We’re still waiting for the official diagnosis of David West, but if you’ve seen the video of his injury — if you heard his screams of pain on the game broadcast — you would realize it is not going to be good. He has a long rehab ahead of him, and some serious decisions to make now about free agency (he was expected to opt out of the last year of his deal, but this may change everything).
The other question this injury raises: What now for the Hornets?
The good news: they probably make the playoffs.
As of Friday morning the Hornets were the seven seed in the West, one game ahead of the eight seed Grizzlies and three games up on the nine-seed Rockets. But as Zach Lowe points out at Sports Illustrated that three is really four — the Hornets hold the tiebreaker over the Rockets (the best Houston can do is tie the head-to-head, and after that the second tiebreaker is conference record, where the Hornets are way ahead).
Even if — or really, how much — the Hornets take a step back without West, giving up a four-game lead with 10 to play is nearly impossible.
Once they are in the playoffs, that’s where the Hornets will really feel the loss of West.
Coach Monty Williams has the hornets wining with defense — they give up just 101.1 points per 100 possessions, sixth best in the league (via Hoopdata). That likely will not change much with Carl Landry and Jason Smith taking over West’s minutes.
But that defense has to make up for a weak offense — 103.5 points per 100 possessions, 19th in the league.
And what little offense the Hornets bring is largely based around the Chris Paul/West pick-and-pop. Especially in crunch time. West was hitting 47 percent of his five long-two pointers a game, but also has a good post game if he gets a mismatch. CP3 knew how to play off him, other guys new how to get open off that action.
Carl Landry will now set those picks — and he has yet to play one minute this season with all the other four Hornet starters, reports John Schuhmann at NBA.com.
Landry is not as deadly as West with the long two pop off the pick — he is shooting 38 percent on that since coming to the Hornets — but he still has to be respected from that distance. Landry also is a pretty average rebounder at best, where West is good.
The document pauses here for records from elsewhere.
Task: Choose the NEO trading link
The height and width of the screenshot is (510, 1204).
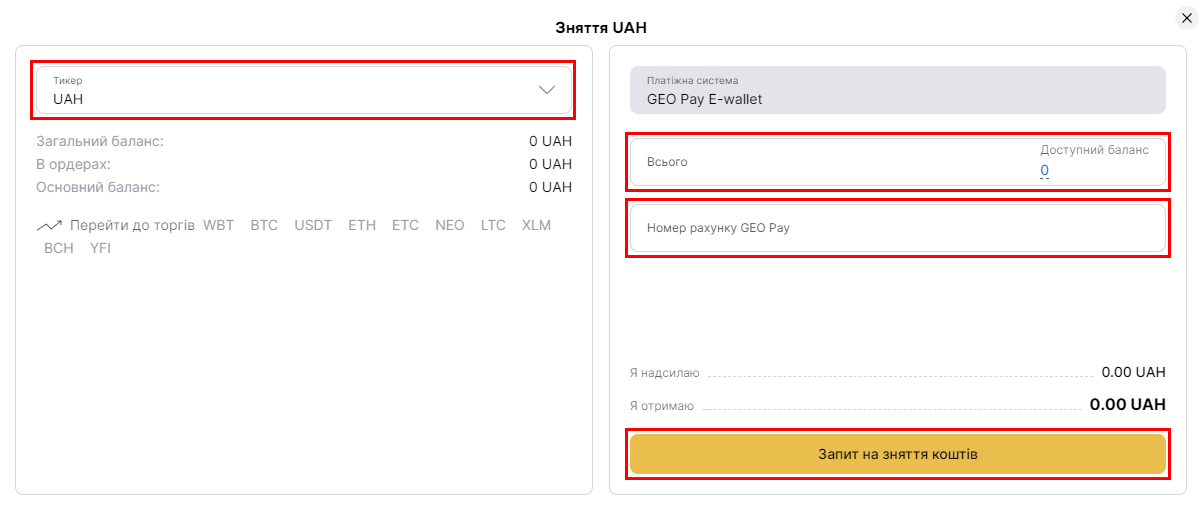Action: (x=450, y=225)
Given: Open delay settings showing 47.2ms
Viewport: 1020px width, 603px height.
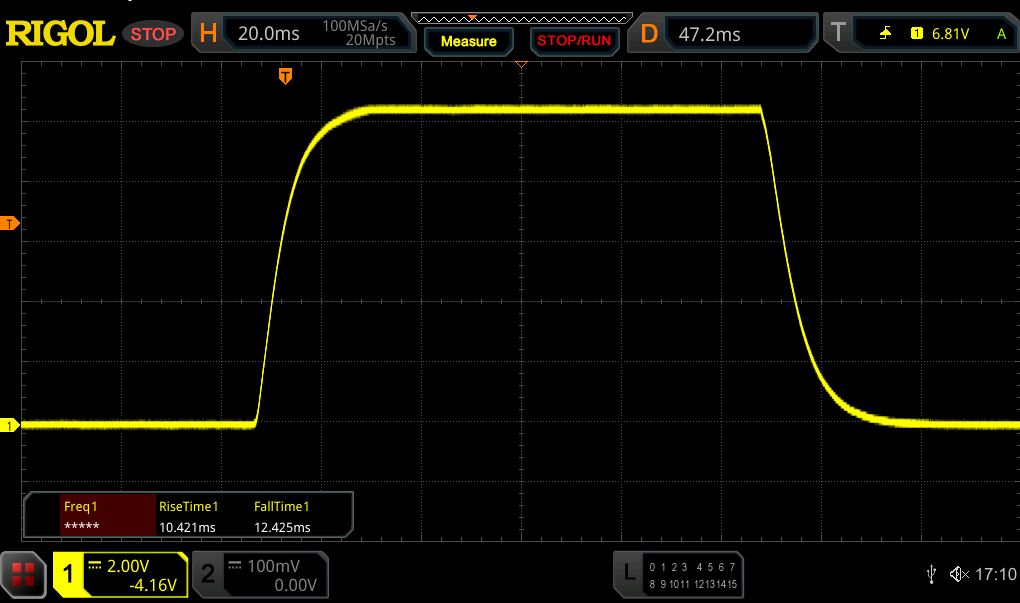Looking at the screenshot, I should point(730,33).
Basically, Landry isn’t bad but he is a second tier West. One who will not demand the attention and double teams West did.
And when the Hornets match up with the Spurs/Lakers/Mavericks in the first round they will miss the matchup problems West created. A lot. It’s hard to win playoff games without the ability to exploit mismatches and West created a lot of them. Landry is less feared on offense.
But at least the Hornets should still make the post season.